TASK PROMPT ->
For each statement, answer yes or no on whether it agrees with the passage on Dickens and network sampling, and quote the words from the passage that decide it.
1. Randomly sampling nodes from a network and keeping the edges among them gives a network sparser than the original.
2. The map showing Dickens's characters running into each other comes from Tom Wolfe.
3. With atomized analysis, samples can be created that are basically representative of the population.

SELECTED EXCERPT ->
————————
It’s Christmas so what better time to write about Charles Dickens . . .
In traditional survey research we have been spoiled. If you work with atomistic data structures, a small sample looks like a little bit of the population. But a small sample of a network doesn’t look like the whole. For example, if you take a network and randomly sample some nodes, and then look at the network of all the edges connecting these nodes, you’ll get something much more sparse than the original. For example, suppose Alice knows Bob who knows Cassie who knows Damien, but Alice does not happen to know Damien directly. If only Alice and Damien are selected, they will appear to be disconnected because the missing links are not in the sample.
This brings us to a paradox of literature. Charles Dickens, like Tom Wolfe more recently, was celebrated for his novels that reconstructed an entire society, from high to low, in miniature. But Dickens is also notorious for his coincidences: his characters all seem very real but they’re always running into each other on the street (as illustrated in the map above, which comes from David Perdue) or interacting with each other in strange ways, or it turns out that somebody is somebody else’s uncle. How could this be, that Dickens’s world was so lifelike in some ways but filled with these unnatural coincidences?
My contention is that Dickens was coming up with his best solution to an unsolvable problems, which is to reproduce a network given a small sample. What is a representative sample of a network? If London has a million people and I take a sample of 100, what will their network look like? It will look diffuse and atomized because of all those missing connections. The network of this sample of 100 doesn’t look anything like the larger network of Londoners, any more than a disconnected set of human cells would look like a little person.
So to construct something with realistic network properties, Dickens had to artificially fill in the network, to create the structure that would represent the interactions in society. You can’t make a flat map of the world that captures the shape of a globe; any projection makes compromises. Similarly you can’t take a sample of people and capture all its network properties, even in expectation: if we want the network density to be correct, we need to add in links, “coincidences” as it were. The problem is, we’re not used to thinking this way because with atomized analysis, we really can create samples that are basically representative of the population. With networks you can’t.
This may be the first, and last, bit of literary criticism to appear in the Journal of Survey Statistics and Methodology.
————————
Stored data entries ->
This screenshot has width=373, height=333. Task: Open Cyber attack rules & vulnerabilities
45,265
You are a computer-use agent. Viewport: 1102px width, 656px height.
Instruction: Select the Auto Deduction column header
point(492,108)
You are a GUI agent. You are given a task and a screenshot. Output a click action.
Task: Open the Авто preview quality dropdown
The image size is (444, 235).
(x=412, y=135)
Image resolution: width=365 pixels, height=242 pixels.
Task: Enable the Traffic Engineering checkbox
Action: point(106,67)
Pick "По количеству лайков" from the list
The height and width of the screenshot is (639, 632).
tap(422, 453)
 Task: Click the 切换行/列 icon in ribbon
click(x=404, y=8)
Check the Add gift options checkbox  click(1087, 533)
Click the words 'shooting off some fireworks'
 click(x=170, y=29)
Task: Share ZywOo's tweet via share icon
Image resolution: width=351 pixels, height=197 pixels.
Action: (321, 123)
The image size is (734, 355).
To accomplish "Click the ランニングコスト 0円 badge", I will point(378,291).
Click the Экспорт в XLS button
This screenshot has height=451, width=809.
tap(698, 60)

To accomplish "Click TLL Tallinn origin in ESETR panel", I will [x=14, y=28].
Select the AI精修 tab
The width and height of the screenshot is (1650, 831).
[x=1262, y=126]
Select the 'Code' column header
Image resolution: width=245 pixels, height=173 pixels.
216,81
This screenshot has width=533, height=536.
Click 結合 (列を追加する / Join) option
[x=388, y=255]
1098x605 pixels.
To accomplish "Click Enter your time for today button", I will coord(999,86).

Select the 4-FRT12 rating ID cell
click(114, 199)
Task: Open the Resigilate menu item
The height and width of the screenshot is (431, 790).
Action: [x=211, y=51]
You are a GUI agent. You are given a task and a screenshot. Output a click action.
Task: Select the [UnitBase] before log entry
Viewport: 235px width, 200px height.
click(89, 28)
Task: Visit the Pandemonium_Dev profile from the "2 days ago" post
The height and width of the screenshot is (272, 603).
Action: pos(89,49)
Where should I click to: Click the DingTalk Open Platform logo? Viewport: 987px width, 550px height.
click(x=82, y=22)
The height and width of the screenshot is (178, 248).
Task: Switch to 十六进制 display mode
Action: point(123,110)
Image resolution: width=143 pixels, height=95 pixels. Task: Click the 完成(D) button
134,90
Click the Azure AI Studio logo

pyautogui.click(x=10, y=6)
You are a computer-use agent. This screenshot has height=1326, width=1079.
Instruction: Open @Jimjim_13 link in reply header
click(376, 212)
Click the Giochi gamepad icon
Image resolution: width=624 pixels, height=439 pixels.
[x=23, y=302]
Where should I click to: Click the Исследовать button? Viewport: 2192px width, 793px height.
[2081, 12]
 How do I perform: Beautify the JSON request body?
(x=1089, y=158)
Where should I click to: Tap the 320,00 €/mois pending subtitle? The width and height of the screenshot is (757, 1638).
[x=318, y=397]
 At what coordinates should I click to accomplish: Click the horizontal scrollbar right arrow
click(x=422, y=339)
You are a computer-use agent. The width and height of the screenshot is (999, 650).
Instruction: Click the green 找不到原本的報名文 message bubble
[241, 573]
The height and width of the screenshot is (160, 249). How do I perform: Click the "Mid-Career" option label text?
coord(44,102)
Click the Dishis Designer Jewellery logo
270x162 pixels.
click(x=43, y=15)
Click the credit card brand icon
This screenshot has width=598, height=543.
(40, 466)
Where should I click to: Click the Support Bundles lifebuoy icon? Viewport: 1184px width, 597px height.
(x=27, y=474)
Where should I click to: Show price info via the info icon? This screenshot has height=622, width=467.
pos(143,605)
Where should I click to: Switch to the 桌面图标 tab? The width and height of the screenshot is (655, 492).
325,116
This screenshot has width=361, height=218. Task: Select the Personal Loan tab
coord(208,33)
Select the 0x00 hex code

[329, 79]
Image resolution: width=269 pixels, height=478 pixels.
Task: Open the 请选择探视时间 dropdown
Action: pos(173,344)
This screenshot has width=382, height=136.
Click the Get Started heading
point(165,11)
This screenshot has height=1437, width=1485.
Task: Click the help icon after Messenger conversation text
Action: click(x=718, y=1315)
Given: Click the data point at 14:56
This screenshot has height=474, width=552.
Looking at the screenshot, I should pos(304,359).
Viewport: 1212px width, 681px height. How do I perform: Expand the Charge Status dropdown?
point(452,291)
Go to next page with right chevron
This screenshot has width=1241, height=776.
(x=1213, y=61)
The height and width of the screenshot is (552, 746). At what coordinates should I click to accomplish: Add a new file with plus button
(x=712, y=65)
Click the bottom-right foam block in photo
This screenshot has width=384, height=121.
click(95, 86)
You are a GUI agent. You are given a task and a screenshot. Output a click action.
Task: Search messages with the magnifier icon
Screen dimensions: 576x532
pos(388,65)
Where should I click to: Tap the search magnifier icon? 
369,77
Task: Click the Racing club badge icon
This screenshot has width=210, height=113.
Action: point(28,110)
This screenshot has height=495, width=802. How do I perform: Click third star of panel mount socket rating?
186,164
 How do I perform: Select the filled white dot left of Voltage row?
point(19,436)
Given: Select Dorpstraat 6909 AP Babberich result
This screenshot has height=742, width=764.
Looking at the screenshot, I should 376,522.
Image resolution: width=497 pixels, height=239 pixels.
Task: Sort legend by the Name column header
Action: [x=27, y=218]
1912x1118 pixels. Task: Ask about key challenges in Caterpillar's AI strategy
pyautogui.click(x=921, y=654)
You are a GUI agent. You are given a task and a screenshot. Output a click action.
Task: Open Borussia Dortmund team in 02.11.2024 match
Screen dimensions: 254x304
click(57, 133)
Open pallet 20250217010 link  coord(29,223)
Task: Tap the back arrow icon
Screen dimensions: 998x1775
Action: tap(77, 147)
————————
SOLUTION ->
1. Yes: "you’ll get something much more sparse than the original."
2. No: "which comes from David Perdue"
3. Yes: "with atomized analysis, we really can create samples that are basically representative of the population."